Thus, IoU75 means that a prediction is classified as correct if \(IoU(A,B)>0.75\). Informally speaking, this quantity only counts as correct predictions those outcomes that are sufficiently overlapped with respect to the real position of the salient region.

The rightmost column reports on the precision, i.e., the ratio of the number of correct predictions to the total number of predictions.

Table 1 Saliency-detector performances tested on 13982 true boxes

The outcomes of this experimental session confirmed that the number of predicted boxes for the test set was largely consistent with the ground-truth (13982). Moreover, the IoU measurements proved that the predicted boxes overlapped the actual positions satisfactorily. IoU exceeded the \(75\%\) threshold in the \(77.8\%\) of the cases for SSD_MobileNet_ILSVRC, and in the \(63.0\%\) of cases for SSD_MobileNet_SOS. These results seem quite interesting when considering the severe hardware constraints on the architecture.

Image Classifier and Patch Classifier

The subsequent experimental session measured the performances of the pair of classification modules, both relying on the MobileNetV1 architecture.

Training the CNN for image polarity detection required a large dataset. Toward that end, the training sessions used a version of the adjective–noun pairs (ANP) dataset [44] (images crawled from Flickr). The experiments involved the ANP40 dataset [9], which covered the 20 most positive and the 20 most negative adjective–noun pairs. The associate set of images was split into the corresponding subsets (positive and negative samples). The eventual ANP40 set held 10,516 image samples.

The Image Classifier and the Patch Classifier shared the same architecture, i.e., the MobileNetV1 model trained on the ILSVRC-2012-CLS datasetFootnote 2, but were fine-tuned separately. The Image Classifier was adjusted on the whole ANP40 dataset; instead, the Patch Classifier was only fine-tuned on the sub-regions extracted from the ANP40 dataset.
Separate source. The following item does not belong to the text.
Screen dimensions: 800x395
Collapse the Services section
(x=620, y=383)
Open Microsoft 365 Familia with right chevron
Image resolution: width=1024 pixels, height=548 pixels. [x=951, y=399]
In the following,

  • PC_ILSVRC will refer to the Patch Classifier fine-tuned on the sub-regions extracted by SSD_MobileNet_ILSVRC

  • PC_SOS will refer to the Patches Classifier fine-tuned on the patches extracted via SSD_MobileNet_SOS (as per Sec. 6.1).

The well-known datasets Twitter (Tw) [18] and Multi-view (MVSA_eq and MVSA_maj) [45] formed the test sets to assess the classifiers performances. In both cases, a pool of human users had manually annotated the two datasets. Neither parameter tuning nor model selection ever involved these data.

In the case of Tw, the “all-agreed” version was considered. The experimental sessions involved two versions of MVSA: MVSA_eq (i.e., the all-agreed version of MVSA), and MVSA_maj, in which human annotators assigned the eventual label on a majority basis.

To assess the classifiers performances, the procedure first extracted the sub-regions from each test image. Then, the sub-regions were grouped into five clusters according to their relative size (as per Sec. 4.4). Finally, each cluster included both the sub-regions and the entire, original images.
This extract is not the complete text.